* _Directions for this task_
Reproduce the following lines verbatim, omitting the pictures from your answer.

Rows from a dataset:
§ §

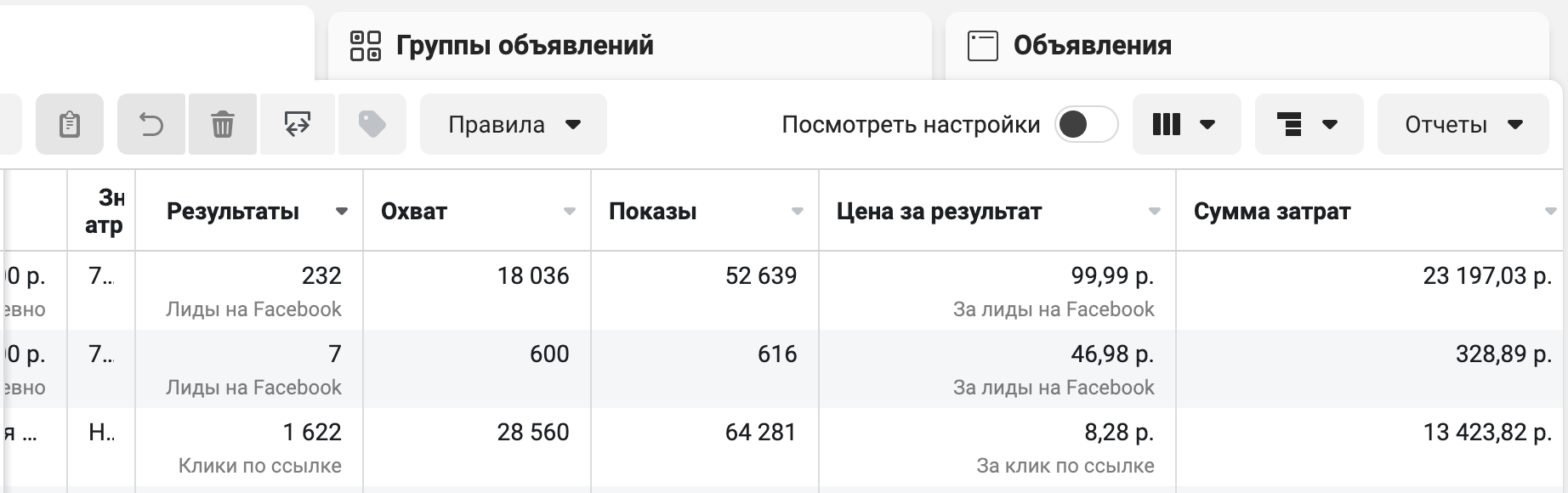Click the clipboard paste icon
The image size is (1568, 493).
[x=70, y=125]
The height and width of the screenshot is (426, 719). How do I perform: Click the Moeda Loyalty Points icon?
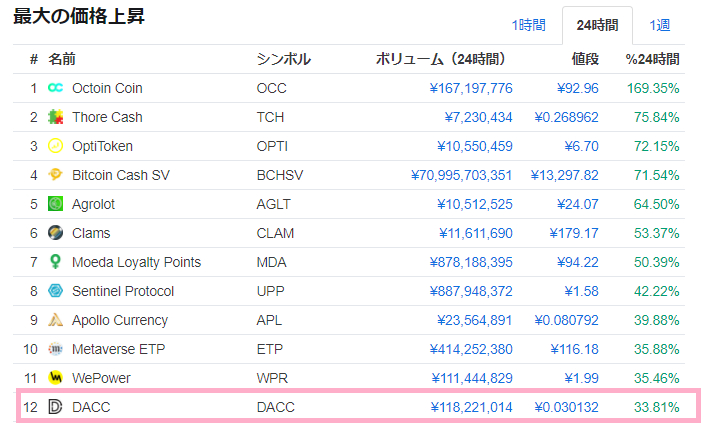[x=56, y=262]
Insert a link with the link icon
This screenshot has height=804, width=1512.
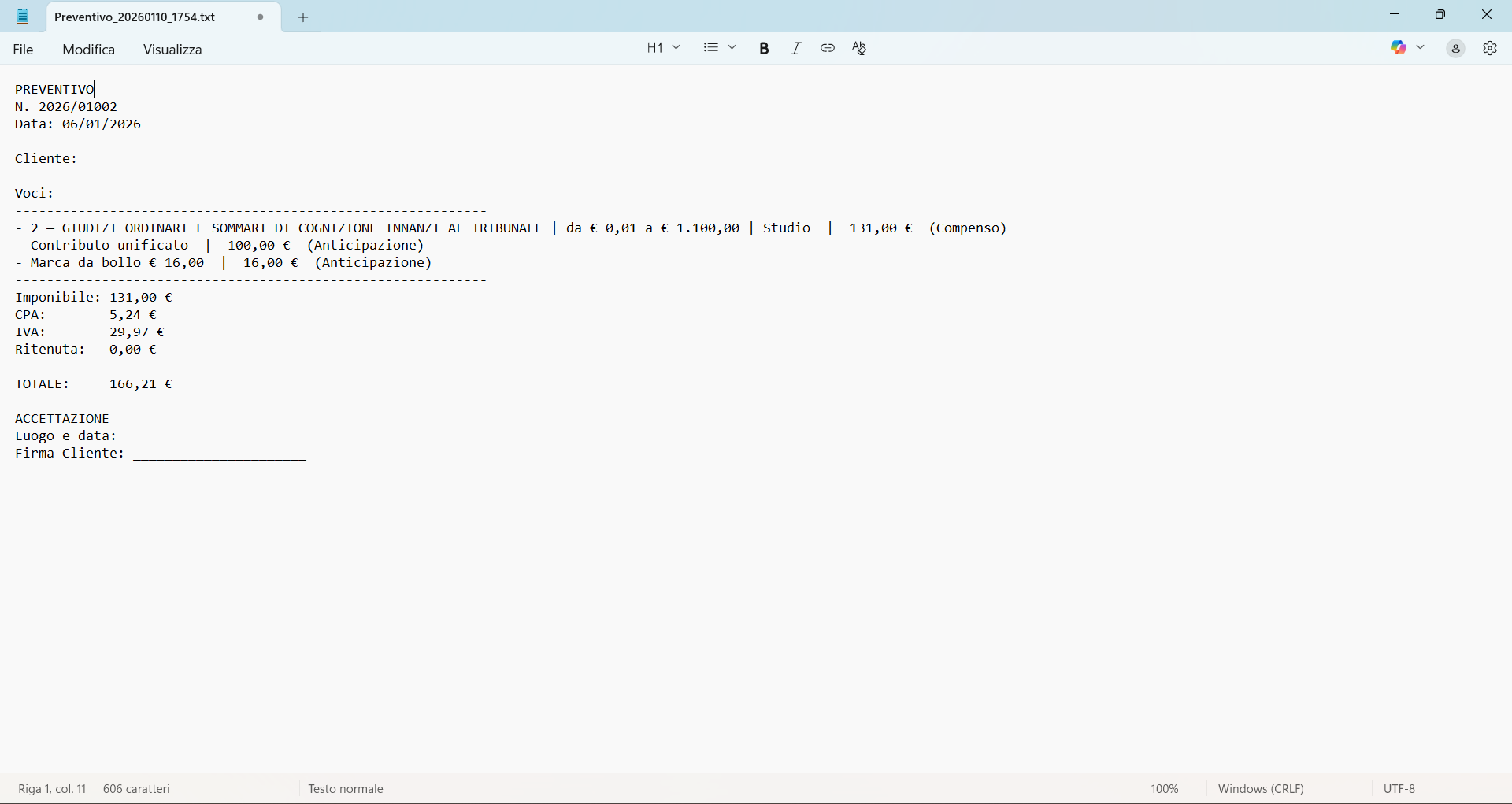point(828,49)
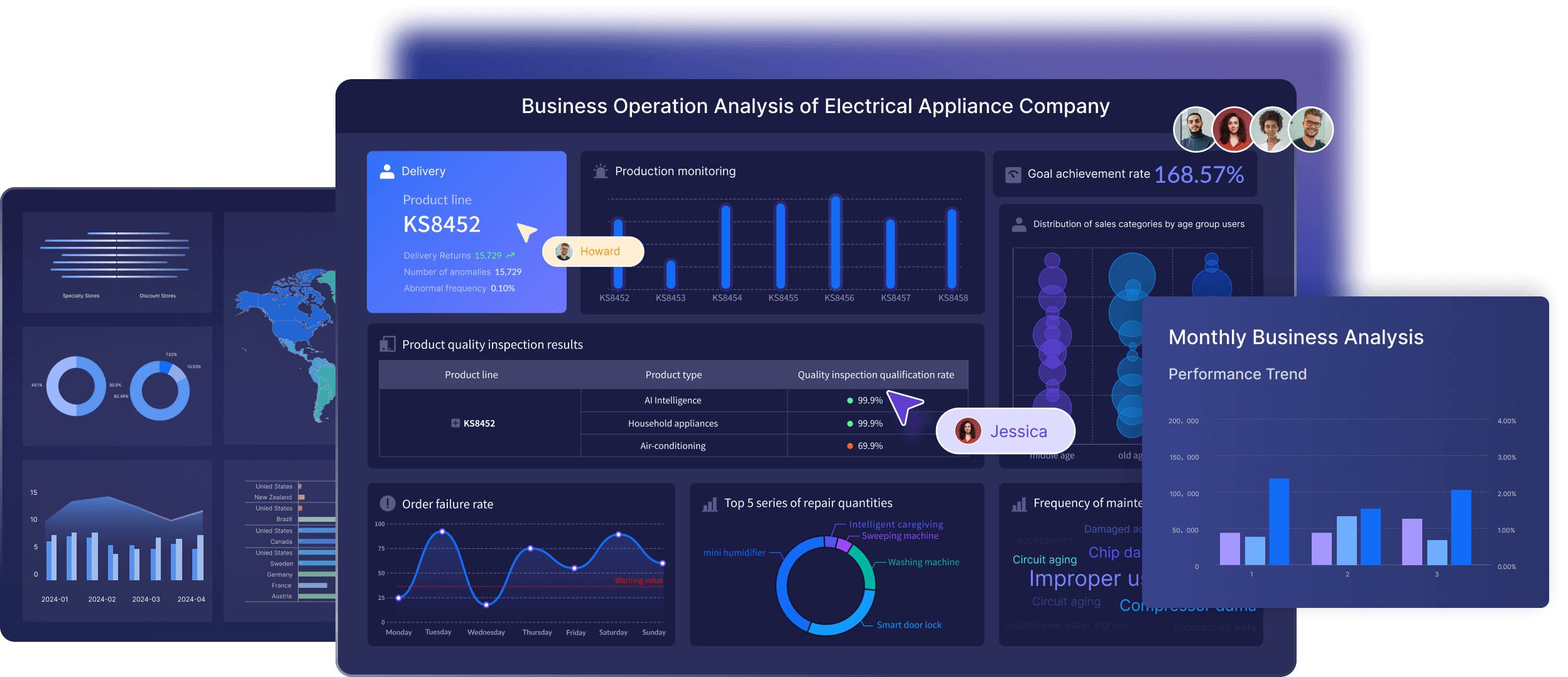The width and height of the screenshot is (1568, 677).
Task: Click the Order failure rate exclamation icon
Action: tap(388, 504)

§ §

* _Answer to this problem_
Click the clipboard paste icon
The image size is (1568, 493).
[x=70, y=125]
The height and width of the screenshot is (426, 719). How do I perform: Click the Moeda Loyalty Points icon?
[x=56, y=262]
Insert a link with the link icon
This screenshot has height=804, width=1512.
point(828,49)
The width and height of the screenshot is (1568, 677).
Task: Click the Order failure rate exclamation icon
Action: tap(388, 504)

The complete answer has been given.